A phase 1 trial of lentiviral globin gene therapy with reduced intensity conditioning in adults with transfusion dependent β-thalassemia

• Published in: Nature medicine Vol. 28; no. 1; pp. 63 - 70
• Main Authors: Boulad, Farid, Maggio, Aurelio, Wang, Xiuyan, Moi, Paolo, Acuto, Santina, Kogel, Friederike, Takpradit, Chayamon, Prockop, Susan, Mansilla-Soto, Jorge, Cabriolu, Annalisa, Odak, Ashlesha, Qu, Jinrong, Thummar, Keyur, Du, Fang, Shen, Lingbo, Raso, Simona, Barone, Rita, Di Maggio, Rosario, Pitrolo, Lorella, Giambona, Antonino, Mingoia, Maura, Everett, John K., Hokama, Pascha, Roche, Aoife M., Cantu, Vito Adrian, Adhikari, Hriju, Reddy, Shantan, Bouhassira, Eric, Mohandas, Narla, Bushman, Frederic D., Rivière, Isabelle, Sadelain, Michel
• Format: Journal Article
• Language: English
• Published: 01.01.2022
• ISSN: 1078-8956; 1546-170X
• DOI: 10.1038/s41591-021-01554-9

The β-thalassemias are inherited anemias that are caused by the absent or insufficient production of the ß chain of hemoglobin. We report 6–8 year follow-up of four adult patients with transfusion-dependent β-thalassemia who were infused with autologous CD34+ cells transduced with the TNS9.3.55 lentiviral globin vector after reduced-intensity conditioning (RIC) in a phase I clinical trial ( NCT01639690 ).
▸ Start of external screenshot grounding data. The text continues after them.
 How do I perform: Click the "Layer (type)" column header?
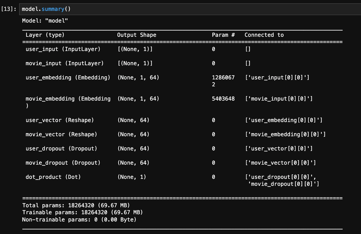[x=45, y=35]
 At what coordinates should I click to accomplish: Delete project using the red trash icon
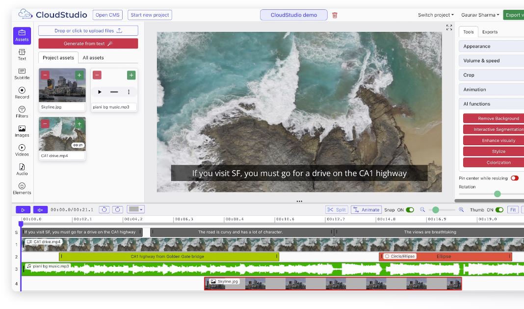click(x=335, y=15)
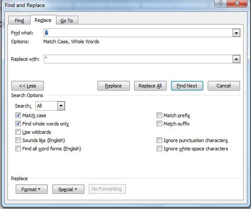Viewport: 251px width, 209px height.
Task: Uncheck Find whole words only
Action: point(18,124)
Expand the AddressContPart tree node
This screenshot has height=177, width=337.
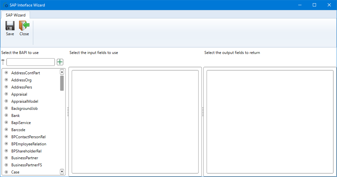pyautogui.click(x=6, y=73)
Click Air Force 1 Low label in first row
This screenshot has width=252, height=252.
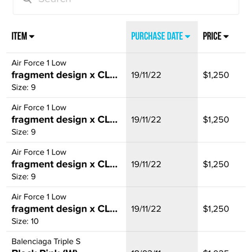click(39, 63)
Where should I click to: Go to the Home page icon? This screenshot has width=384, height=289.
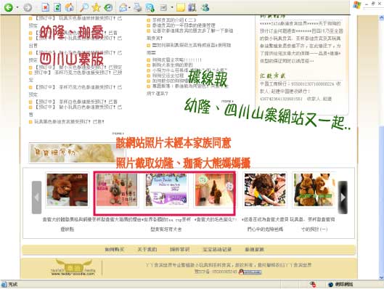(69, 7)
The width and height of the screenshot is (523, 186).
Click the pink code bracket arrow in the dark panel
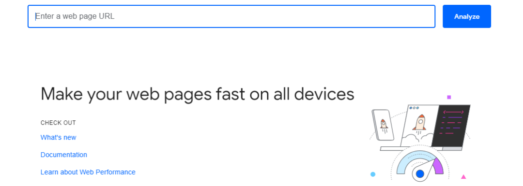click(x=453, y=112)
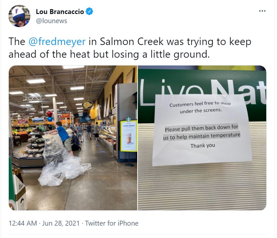Screen dimensions: 277x238
Task: Click the Starbucks drink sign in the store photo
Action: coord(129,136)
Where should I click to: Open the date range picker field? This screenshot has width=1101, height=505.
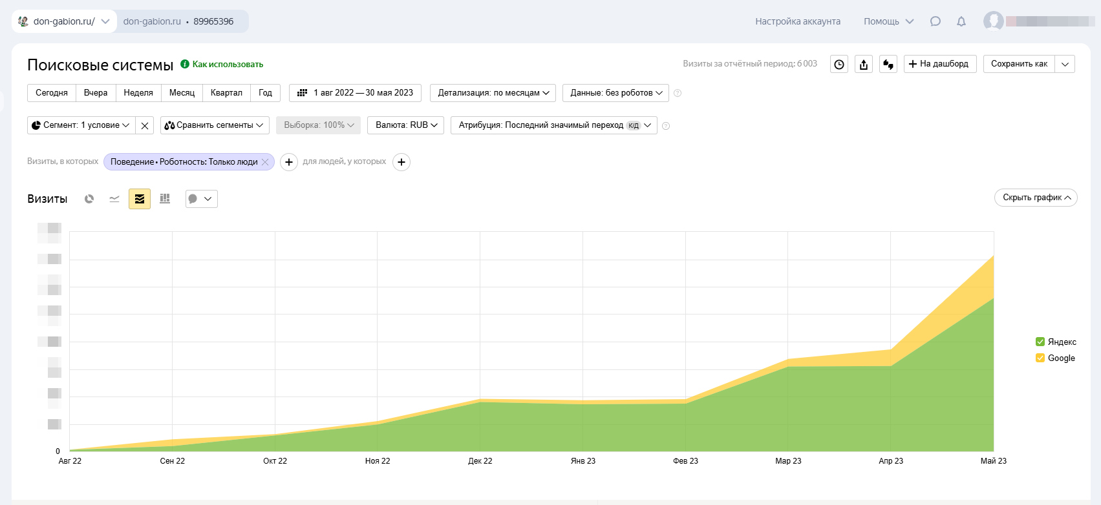(356, 93)
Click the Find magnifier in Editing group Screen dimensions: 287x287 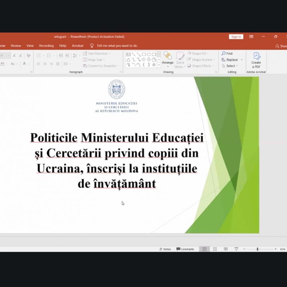tap(224, 53)
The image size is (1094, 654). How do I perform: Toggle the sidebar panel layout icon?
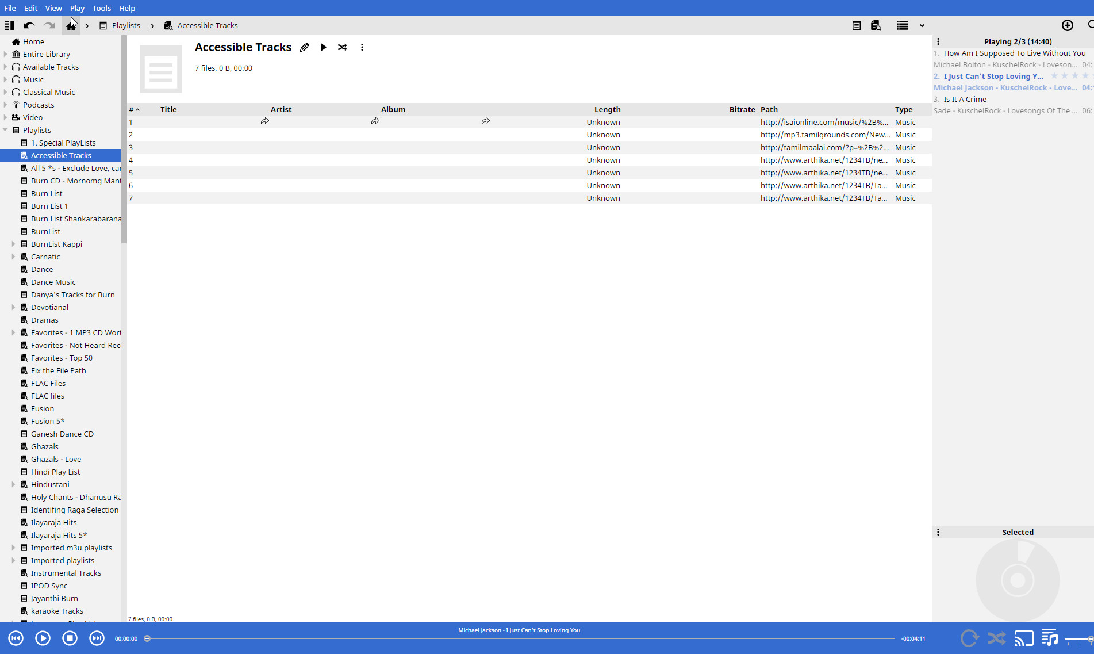coord(10,26)
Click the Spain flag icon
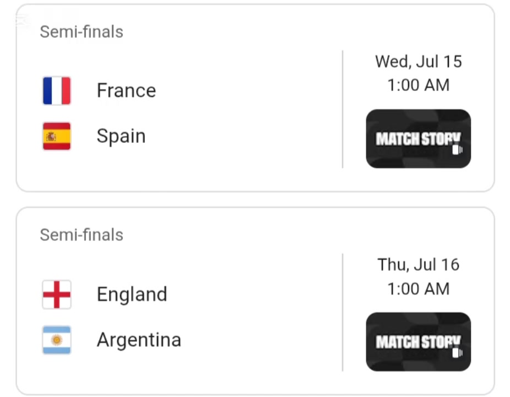Viewport: 510px width, 397px height. (57, 136)
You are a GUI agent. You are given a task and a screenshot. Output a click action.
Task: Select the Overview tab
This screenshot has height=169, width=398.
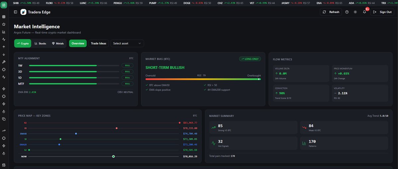coord(78,43)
Patients were monitored for insertional mutagenesis and the generation of a replication-competent lentivirus (RCL) (safety and tolerability of the infusion product following RIC; primary endpoint) and engraftment of the genetically modified autologous CD34+ cells, the expression of the transduced β-globin gene, and the post-transplant transfusions requirements (efficacy, secondary endpoint). No unexpected safety issues occurred during conditioning and cell product infusion. Hematopoietic gene marking was very stable but low, reducing transfusion requirements in two patients albeit not achieving transfusion independence. Our findings suggest that non-myeloablative conditioning can achieve durable stem cell engraftment but underscore a minimum CD34+ cell transduction requirement for effective therapy. Moderate clonal expansions were associated with integrations near cancer-related genes, suggestive of non-erythroid activity of globin vectors in stem/progenitor cells. These correlative findings highlight the necessity to cautiously monitor patients harboring globin vectors.